Given records
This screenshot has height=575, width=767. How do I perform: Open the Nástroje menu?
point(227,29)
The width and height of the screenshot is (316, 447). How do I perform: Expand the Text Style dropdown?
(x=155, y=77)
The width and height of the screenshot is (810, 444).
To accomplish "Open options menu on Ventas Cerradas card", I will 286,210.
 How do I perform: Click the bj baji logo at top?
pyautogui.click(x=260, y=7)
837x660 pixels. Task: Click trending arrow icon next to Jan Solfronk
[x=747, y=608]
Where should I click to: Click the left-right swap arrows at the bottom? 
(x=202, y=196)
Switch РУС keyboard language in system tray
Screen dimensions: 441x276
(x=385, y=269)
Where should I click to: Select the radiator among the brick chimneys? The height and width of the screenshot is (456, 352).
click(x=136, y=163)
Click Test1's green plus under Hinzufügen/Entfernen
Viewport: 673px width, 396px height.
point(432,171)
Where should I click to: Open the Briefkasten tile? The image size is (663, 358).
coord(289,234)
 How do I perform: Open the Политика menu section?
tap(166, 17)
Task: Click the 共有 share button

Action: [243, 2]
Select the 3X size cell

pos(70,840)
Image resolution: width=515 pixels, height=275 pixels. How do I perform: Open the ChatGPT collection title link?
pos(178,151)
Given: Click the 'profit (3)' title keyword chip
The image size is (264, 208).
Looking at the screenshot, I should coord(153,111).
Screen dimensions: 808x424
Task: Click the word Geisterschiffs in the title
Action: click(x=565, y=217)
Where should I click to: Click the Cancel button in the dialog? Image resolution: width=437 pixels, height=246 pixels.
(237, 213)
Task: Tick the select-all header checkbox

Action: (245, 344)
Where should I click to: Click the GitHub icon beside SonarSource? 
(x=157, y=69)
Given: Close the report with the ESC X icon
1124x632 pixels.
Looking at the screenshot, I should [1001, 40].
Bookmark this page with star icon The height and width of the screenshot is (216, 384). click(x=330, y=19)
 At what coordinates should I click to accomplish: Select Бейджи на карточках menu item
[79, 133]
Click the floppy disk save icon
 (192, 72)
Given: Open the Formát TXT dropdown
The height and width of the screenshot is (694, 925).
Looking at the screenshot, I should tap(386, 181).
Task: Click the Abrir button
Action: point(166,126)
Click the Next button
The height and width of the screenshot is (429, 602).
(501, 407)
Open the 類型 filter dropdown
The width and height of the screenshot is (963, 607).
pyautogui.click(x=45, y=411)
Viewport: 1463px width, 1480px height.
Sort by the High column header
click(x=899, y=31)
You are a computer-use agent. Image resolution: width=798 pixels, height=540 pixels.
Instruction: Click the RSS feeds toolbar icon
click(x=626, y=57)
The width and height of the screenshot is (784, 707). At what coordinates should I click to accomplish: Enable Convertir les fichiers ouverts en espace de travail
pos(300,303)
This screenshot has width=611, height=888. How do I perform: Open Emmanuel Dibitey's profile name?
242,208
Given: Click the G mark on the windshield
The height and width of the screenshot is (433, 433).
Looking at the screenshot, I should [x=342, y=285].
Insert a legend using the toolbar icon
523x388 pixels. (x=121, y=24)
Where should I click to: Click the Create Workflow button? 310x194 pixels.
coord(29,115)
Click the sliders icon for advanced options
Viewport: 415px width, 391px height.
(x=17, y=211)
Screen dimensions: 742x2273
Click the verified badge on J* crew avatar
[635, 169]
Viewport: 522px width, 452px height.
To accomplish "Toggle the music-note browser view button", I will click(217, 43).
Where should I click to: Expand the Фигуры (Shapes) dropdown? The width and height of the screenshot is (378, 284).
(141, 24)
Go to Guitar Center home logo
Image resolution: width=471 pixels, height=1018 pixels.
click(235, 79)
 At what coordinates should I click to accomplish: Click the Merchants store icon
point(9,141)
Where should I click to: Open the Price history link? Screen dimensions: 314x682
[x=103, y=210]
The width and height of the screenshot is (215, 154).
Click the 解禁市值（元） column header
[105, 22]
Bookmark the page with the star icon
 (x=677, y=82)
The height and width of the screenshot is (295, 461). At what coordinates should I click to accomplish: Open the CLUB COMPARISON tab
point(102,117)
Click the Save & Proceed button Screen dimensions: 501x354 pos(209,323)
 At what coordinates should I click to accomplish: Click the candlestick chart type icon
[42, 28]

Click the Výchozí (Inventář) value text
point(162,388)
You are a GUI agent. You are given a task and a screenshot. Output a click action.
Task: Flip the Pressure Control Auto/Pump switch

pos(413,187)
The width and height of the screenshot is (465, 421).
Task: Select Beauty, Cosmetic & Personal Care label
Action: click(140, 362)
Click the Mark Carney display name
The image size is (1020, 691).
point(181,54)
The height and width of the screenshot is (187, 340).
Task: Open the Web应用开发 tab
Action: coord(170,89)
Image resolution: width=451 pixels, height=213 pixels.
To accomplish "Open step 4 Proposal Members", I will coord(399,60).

Task directions
Beginning at the line with "Click the Save", write out each line exactly as it stands until the listing ends, and add nothing.

Task answer
Click the Save & Proceed button Screen dimensions: 501x354 pos(209,323)
 At what coordinates should I click to accomplish: Click the candlestick chart type icon
[42, 28]

Click the Výchozí (Inventář) value text
point(162,388)
You are a GUI agent. You are given a task and a screenshot. Output a click action.
Task: Flip the Pressure Control Auto/Pump switch

pos(413,187)
The width and height of the screenshot is (465, 421).
Task: Select Beauty, Cosmetic & Personal Care label
Action: click(140, 362)
Click the Mark Carney display name
The image size is (1020, 691).
point(181,54)
The height and width of the screenshot is (187, 340).
Task: Open the Web应用开发 tab
Action: coord(170,89)
Image resolution: width=451 pixels, height=213 pixels.
To accomplish "Open step 4 Proposal Members", I will coord(399,60).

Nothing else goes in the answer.